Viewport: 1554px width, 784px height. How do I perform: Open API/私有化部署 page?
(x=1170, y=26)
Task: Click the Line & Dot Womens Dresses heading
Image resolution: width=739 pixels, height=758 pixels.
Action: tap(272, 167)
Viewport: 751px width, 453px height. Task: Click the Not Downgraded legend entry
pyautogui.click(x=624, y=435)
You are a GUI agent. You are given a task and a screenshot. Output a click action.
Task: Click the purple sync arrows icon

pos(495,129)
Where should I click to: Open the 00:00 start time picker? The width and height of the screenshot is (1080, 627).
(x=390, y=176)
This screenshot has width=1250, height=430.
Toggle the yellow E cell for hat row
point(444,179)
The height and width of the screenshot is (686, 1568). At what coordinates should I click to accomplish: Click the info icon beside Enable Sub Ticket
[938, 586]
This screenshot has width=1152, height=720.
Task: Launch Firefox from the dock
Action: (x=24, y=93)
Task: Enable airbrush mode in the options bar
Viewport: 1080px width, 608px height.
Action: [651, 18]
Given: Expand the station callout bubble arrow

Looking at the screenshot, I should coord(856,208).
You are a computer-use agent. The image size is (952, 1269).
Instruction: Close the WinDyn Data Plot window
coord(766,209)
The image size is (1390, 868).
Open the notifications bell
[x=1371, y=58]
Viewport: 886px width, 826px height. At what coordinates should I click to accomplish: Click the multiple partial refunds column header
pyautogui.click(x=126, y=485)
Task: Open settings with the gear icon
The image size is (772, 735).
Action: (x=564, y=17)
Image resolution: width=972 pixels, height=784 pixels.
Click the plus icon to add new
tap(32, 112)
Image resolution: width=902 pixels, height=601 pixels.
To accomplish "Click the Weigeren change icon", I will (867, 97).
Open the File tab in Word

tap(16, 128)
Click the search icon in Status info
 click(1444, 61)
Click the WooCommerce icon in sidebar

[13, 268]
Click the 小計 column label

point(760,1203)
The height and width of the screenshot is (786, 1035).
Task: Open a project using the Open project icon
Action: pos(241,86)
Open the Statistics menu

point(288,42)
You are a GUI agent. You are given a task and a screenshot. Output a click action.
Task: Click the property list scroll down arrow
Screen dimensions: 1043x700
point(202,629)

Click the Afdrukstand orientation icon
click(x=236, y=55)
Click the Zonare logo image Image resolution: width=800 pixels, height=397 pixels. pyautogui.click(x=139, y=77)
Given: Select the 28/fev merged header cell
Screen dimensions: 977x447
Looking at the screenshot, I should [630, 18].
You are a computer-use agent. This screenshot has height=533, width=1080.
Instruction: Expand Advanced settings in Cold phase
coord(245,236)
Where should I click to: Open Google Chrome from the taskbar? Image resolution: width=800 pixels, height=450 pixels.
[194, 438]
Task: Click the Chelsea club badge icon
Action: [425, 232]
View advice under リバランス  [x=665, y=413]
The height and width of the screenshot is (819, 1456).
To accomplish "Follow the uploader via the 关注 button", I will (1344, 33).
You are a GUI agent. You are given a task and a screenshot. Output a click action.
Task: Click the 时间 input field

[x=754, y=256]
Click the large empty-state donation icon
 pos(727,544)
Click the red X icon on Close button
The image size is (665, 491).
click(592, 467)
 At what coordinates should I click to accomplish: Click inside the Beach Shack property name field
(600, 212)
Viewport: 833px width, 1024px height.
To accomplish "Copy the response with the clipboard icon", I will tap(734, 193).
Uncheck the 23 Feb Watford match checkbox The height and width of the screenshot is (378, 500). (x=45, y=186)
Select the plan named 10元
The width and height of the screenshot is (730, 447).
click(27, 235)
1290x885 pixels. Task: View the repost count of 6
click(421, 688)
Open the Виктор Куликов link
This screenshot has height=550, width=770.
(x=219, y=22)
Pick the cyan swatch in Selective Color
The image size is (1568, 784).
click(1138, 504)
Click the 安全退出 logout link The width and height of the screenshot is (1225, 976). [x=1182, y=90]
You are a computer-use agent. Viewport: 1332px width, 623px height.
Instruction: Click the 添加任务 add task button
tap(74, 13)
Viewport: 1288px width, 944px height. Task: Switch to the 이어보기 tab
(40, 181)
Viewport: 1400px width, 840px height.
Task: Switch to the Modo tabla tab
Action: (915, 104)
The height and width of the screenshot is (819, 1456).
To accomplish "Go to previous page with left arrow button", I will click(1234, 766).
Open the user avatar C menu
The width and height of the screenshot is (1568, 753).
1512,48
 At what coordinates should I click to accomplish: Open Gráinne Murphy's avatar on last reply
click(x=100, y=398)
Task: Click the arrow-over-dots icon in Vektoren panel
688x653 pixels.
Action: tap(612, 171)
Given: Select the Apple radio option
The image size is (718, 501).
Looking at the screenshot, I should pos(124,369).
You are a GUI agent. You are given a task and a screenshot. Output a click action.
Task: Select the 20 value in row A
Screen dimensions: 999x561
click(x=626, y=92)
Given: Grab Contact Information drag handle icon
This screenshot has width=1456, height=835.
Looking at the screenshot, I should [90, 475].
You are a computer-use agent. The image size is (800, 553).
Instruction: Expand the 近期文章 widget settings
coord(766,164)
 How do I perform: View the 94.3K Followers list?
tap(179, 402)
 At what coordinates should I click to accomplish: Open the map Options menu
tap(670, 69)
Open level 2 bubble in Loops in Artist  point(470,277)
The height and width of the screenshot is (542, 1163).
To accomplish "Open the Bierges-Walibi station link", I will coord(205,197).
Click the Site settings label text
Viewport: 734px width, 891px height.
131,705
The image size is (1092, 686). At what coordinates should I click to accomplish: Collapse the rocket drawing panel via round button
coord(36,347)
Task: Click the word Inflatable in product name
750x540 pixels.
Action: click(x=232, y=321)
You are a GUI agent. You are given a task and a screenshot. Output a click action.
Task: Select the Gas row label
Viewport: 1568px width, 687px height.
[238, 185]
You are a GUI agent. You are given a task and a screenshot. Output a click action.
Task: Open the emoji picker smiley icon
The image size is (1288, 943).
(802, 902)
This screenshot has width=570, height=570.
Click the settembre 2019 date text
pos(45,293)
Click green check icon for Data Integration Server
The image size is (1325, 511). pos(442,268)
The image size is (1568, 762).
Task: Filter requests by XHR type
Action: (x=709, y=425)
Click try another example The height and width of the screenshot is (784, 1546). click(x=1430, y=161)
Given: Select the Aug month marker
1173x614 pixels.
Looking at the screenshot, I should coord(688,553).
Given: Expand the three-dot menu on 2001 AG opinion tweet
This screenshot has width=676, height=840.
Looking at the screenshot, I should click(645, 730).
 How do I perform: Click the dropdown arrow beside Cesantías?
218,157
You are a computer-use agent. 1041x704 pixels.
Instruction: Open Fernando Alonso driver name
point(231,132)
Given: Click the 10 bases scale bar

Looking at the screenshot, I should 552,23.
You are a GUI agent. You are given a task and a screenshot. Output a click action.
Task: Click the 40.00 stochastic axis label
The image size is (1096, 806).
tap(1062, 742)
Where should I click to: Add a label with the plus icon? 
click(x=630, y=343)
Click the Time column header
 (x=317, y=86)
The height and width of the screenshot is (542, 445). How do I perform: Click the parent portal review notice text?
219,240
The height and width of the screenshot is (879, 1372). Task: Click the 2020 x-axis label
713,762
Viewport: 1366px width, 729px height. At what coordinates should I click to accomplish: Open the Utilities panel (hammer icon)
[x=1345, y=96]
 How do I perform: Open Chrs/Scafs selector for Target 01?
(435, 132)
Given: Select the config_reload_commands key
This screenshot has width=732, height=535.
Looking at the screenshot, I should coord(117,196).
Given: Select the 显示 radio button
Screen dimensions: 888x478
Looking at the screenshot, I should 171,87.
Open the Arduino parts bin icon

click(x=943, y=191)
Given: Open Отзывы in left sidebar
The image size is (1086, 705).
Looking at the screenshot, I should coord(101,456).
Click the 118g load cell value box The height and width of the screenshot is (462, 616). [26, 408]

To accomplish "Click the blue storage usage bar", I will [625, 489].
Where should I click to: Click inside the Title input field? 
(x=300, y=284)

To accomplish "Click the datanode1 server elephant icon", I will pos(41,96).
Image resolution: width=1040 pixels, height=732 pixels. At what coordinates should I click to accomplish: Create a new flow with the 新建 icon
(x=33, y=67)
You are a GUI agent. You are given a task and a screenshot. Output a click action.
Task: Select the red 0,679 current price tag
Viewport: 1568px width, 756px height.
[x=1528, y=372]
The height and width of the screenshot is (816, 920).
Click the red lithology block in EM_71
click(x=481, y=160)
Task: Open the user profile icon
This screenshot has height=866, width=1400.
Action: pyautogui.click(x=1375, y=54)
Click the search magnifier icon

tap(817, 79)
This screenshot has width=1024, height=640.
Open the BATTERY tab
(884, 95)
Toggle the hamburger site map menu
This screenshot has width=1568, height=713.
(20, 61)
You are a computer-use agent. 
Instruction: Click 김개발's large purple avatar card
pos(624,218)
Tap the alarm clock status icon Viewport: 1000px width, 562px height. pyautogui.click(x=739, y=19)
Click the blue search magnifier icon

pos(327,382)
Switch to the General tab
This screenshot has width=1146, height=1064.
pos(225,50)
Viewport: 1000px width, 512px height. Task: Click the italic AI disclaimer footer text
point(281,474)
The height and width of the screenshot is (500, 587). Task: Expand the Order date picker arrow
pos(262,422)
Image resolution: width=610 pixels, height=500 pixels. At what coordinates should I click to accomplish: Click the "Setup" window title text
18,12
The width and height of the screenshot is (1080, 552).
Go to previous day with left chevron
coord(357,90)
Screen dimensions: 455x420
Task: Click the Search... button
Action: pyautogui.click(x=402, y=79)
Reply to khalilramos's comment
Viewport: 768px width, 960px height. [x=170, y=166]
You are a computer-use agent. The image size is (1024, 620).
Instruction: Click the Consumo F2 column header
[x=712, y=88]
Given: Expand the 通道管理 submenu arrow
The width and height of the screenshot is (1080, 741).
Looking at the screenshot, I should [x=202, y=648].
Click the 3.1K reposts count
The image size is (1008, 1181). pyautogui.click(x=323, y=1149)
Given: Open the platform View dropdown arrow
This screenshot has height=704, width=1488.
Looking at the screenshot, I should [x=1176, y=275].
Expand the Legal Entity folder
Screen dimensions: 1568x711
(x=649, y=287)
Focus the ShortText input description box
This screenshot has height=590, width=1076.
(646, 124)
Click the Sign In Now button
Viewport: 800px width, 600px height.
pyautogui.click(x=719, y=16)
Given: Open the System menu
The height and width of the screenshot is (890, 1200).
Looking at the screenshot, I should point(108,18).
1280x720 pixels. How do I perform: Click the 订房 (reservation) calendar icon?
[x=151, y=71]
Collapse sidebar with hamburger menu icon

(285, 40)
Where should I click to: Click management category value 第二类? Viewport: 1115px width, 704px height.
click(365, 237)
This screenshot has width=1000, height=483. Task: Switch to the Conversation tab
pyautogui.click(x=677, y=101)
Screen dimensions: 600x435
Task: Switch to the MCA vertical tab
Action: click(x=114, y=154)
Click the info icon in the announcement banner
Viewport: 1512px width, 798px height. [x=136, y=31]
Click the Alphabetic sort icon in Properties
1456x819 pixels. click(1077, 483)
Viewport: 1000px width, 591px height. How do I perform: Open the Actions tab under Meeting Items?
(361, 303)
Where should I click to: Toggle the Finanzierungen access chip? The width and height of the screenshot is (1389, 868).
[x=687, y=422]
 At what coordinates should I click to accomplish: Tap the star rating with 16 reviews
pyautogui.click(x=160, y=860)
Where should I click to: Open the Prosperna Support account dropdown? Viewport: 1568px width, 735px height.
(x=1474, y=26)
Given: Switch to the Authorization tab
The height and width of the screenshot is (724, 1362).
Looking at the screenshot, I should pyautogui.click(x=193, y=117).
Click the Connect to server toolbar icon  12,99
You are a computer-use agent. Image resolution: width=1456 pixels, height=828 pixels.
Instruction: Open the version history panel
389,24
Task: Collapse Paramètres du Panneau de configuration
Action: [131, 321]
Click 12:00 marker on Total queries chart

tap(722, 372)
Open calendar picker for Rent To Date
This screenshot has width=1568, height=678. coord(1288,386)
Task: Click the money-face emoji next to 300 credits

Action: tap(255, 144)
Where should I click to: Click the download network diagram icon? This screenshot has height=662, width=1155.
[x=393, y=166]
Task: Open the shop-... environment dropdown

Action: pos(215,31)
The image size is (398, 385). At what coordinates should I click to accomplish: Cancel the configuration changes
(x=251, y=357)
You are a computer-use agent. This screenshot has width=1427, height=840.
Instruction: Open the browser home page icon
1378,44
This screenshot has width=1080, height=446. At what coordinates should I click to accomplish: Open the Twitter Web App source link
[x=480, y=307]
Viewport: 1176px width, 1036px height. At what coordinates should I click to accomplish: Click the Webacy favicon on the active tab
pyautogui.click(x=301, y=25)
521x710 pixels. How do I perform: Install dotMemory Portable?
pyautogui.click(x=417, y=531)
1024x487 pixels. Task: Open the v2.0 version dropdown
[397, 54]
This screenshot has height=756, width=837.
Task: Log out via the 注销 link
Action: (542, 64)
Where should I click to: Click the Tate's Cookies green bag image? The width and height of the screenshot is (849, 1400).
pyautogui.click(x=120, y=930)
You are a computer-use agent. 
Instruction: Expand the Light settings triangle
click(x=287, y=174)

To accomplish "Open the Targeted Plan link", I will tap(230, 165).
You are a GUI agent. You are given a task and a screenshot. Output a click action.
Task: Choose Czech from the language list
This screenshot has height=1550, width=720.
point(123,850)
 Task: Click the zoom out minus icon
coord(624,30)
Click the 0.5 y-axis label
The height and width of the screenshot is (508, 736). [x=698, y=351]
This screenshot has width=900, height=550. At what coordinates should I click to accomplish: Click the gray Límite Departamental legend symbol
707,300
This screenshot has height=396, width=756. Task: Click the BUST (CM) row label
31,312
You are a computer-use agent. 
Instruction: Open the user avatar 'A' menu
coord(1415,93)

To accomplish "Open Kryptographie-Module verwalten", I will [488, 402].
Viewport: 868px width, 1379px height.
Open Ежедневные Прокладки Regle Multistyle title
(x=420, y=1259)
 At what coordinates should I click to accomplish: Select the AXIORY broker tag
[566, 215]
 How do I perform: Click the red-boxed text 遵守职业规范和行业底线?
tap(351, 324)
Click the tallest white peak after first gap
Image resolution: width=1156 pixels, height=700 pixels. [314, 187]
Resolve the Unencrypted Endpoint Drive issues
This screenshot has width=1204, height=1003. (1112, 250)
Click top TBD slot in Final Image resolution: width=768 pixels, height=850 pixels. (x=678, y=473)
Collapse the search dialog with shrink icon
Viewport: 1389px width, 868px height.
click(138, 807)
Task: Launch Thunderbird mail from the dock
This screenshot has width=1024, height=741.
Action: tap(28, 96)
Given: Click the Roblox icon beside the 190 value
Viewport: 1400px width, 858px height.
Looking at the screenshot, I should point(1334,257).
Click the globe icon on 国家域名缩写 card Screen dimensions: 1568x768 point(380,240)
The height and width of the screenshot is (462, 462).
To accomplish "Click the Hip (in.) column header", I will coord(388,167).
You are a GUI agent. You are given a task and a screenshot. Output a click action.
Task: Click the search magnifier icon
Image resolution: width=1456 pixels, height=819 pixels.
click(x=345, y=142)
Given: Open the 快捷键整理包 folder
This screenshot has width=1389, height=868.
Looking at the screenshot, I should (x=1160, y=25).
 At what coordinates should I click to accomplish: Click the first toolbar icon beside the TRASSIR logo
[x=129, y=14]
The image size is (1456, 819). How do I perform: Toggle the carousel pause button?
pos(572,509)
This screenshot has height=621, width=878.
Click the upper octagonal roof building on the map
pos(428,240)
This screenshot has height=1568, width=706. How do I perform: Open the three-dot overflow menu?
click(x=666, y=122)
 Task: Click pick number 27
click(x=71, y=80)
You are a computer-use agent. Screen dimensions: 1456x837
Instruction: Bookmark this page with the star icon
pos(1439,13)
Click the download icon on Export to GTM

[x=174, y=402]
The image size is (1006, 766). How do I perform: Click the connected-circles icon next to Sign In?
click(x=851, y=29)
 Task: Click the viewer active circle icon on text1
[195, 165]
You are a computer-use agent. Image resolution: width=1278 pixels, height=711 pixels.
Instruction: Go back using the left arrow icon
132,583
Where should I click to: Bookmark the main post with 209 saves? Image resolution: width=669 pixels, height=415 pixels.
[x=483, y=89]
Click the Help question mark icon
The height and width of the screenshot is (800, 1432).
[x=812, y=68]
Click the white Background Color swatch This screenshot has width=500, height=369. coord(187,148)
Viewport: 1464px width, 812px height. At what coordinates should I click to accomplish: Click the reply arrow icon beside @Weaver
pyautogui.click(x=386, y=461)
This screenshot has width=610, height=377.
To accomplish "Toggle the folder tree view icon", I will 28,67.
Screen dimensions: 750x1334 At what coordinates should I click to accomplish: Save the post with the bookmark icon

· · · · · · ·

• _STATED PROBLEM_
Copy out the items from the line containing "Task: Click the viewer" down to the line containing "pyautogui.click(x=386, y=461)", with both of those lines included, and reproduce them without any changes.

• _SOLUTION BELOW_
 Task: Click the viewer active circle icon on text1
[195, 165]
You are a computer-use agent. Image resolution: width=1278 pixels, height=711 pixels.
Instruction: Go back using the left arrow icon
132,583
Where should I click to: Bookmark the main post with 209 saves? Image resolution: width=669 pixels, height=415 pixels.
[x=483, y=89]
Click the Help question mark icon
The height and width of the screenshot is (800, 1432).
[x=812, y=68]
Click the white Background Color swatch This screenshot has width=500, height=369. coord(187,148)
Viewport: 1464px width, 812px height. At what coordinates should I click to accomplish: Click the reply arrow icon beside @Weaver
pyautogui.click(x=386, y=461)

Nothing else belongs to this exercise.